(Rows of pointing data)
= = =

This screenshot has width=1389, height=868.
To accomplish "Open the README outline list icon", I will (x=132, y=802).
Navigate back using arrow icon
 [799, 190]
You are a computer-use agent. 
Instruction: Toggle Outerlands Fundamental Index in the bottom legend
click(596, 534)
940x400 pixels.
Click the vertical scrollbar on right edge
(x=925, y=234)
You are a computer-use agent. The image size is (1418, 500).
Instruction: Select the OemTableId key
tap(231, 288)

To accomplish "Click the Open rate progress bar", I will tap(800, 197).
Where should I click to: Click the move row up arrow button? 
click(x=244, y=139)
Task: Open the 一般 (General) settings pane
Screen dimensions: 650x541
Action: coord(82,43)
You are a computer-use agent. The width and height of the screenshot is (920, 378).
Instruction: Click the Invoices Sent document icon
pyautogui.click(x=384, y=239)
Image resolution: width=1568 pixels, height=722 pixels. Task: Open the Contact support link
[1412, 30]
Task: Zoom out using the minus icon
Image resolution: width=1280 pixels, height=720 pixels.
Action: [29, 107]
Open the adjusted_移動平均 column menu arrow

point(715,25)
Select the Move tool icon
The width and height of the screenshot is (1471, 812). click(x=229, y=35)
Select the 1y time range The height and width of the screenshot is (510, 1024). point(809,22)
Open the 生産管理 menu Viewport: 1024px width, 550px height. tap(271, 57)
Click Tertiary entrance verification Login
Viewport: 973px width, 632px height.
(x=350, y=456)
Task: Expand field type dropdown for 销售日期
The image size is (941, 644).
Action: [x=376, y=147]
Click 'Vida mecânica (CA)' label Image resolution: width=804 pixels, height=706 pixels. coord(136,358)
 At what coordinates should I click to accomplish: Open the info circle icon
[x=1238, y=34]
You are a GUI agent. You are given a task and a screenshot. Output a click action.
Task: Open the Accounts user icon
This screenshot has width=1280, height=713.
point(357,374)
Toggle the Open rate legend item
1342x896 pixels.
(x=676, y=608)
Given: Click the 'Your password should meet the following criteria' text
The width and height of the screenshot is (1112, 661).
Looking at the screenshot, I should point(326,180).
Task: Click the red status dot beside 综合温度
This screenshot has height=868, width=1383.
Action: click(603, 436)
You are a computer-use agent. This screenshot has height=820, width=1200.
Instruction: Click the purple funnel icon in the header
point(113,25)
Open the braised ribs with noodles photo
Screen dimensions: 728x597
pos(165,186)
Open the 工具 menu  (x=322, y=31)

= = =

**WHAT TO PRODUCE**
Copy out the records once more, from their first line through the line containing "[x=1238, y=34]", keeping every line unchanged.

**EXERCISE ANSWER**
This screenshot has width=1389, height=868.
To accomplish "Open the README outline list icon", I will (x=132, y=802).
Navigate back using arrow icon
 [799, 190]
You are a computer-use agent. 
Instruction: Toggle Outerlands Fundamental Index in the bottom legend
click(596, 534)
940x400 pixels.
Click the vertical scrollbar on right edge
(x=925, y=234)
You are a computer-use agent. The image size is (1418, 500).
Instruction: Select the OemTableId key
tap(231, 288)

To accomplish "Click the Open rate progress bar", I will tap(800, 197).
Where should I click to: Click the move row up arrow button? 
click(x=244, y=139)
Task: Open the 一般 (General) settings pane
Screen dimensions: 650x541
Action: coord(82,43)
You are a computer-use agent. The width and height of the screenshot is (920, 378).
Instruction: Click the Invoices Sent document icon
pyautogui.click(x=384, y=239)
Image resolution: width=1568 pixels, height=722 pixels. Task: Open the Contact support link
[1412, 30]
Task: Zoom out using the minus icon
Image resolution: width=1280 pixels, height=720 pixels.
Action: [29, 107]
Open the adjusted_移動平均 column menu arrow

point(715,25)
Select the Move tool icon
The width and height of the screenshot is (1471, 812). click(x=229, y=35)
Select the 1y time range The height and width of the screenshot is (510, 1024). point(809,22)
Open the 生産管理 menu Viewport: 1024px width, 550px height. tap(271, 57)
Click Tertiary entrance verification Login
Viewport: 973px width, 632px height.
(x=350, y=456)
Task: Expand field type dropdown for 销售日期
The image size is (941, 644).
Action: [x=376, y=147]
Click 'Vida mecânica (CA)' label Image resolution: width=804 pixels, height=706 pixels. coord(136,358)
 At what coordinates should I click to accomplish: Open the info circle icon
[x=1238, y=34]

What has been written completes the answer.